The following files can be found in this repository:

(a) generate_simulated_data.ipynb: To generate the simulation data by different scenarios.

(b) run_methods_with_simulated_data.ipynb: Run methods on simulated data with BB-FDR, NeurT-FDRa, and NeurT-FDRb.

(c) simulation_analysis.py: Run all the methods on simulated data with FDR = 0.05, 0.1, 0.15, 0.2

(d) normix.py: Functions for predictive recursion to empirical estimate the null and alternative distribution

(e) two_groups_beta.py: The two-groups models including: BB-FDR, NeurT-FDRa, NeurT-FDRb.

(f) posterior_crt.py: Conditional randomization test (CRT) implementation.

Getting started

In this repository, it is only necessary to run the Jupyter notebooks since they are able to invoke the Python scripts automatically. Thus, Python source code files correspond to encapsulated functions and/or classes that our notebooks depend on.

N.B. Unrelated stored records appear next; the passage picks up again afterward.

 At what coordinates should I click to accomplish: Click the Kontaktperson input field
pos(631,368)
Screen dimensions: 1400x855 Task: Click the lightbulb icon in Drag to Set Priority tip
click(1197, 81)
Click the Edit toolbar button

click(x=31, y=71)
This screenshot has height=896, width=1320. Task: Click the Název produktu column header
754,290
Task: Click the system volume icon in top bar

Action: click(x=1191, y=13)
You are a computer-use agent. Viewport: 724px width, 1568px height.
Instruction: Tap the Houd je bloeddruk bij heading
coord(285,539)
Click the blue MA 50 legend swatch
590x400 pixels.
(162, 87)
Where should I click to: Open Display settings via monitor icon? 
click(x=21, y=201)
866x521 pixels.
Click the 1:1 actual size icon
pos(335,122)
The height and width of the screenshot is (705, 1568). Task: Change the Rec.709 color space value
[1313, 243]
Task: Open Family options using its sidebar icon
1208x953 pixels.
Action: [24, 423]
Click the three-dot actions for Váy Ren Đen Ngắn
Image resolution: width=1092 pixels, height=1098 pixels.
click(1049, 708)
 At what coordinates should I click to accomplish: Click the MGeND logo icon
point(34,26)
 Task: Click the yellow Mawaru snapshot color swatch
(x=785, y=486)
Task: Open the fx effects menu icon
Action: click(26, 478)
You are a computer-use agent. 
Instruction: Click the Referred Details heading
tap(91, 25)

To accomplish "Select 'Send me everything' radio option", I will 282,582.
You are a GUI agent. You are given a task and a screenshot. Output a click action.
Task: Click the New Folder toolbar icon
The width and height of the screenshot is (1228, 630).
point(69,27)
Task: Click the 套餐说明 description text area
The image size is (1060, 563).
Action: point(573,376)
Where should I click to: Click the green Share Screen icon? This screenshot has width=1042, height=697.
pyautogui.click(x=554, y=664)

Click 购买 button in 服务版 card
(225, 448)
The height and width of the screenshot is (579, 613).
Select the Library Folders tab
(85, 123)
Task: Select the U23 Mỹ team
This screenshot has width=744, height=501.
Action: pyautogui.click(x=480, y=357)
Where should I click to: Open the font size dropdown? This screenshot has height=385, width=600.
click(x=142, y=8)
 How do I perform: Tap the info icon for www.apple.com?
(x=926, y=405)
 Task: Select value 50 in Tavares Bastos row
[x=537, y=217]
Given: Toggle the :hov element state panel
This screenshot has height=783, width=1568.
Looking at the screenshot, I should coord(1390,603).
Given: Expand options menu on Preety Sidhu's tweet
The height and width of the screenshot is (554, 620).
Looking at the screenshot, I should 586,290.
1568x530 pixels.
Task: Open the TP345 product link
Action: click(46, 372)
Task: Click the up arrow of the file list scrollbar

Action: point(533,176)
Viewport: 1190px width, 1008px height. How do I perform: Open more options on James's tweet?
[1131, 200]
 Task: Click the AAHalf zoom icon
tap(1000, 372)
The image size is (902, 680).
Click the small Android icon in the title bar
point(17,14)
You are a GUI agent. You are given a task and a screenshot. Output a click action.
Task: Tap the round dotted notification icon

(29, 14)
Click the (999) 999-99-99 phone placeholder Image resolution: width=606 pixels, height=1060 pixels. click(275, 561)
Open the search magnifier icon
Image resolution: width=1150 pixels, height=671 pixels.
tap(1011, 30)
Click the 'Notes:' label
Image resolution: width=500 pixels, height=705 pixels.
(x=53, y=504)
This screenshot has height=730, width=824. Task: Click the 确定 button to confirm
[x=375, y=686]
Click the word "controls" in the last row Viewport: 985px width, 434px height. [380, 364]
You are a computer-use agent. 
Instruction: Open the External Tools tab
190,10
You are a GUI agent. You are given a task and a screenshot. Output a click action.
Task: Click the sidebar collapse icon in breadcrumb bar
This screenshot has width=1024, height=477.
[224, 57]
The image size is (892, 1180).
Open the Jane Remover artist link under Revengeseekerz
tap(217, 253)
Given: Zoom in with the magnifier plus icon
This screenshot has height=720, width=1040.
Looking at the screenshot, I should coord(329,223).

The two Jupyter notebooks are used to (i) generate the simulated dataset (i.e., generate_simulated_data.ipynb) and (ii) run experiments (i.e., run_methods_with_simulated_data.ipynb) as reported in our arXiv and ICML 2021 papers.

Requirements

  • Python 3.7.8
  • NumPy
  • SciPy
  • Pandas
  • Scikit-learn
  • Matplotlib
  • Seaborn
  • PyTorch
  • AdaFDR

Python environment configuration

Please run the following command line to configure your Python environment:

pip install requirements.txt

Performance

The default configuration of these notebooks takes several hours to run our approach in a machine with 16 CPUs and 64GB of RAM memory.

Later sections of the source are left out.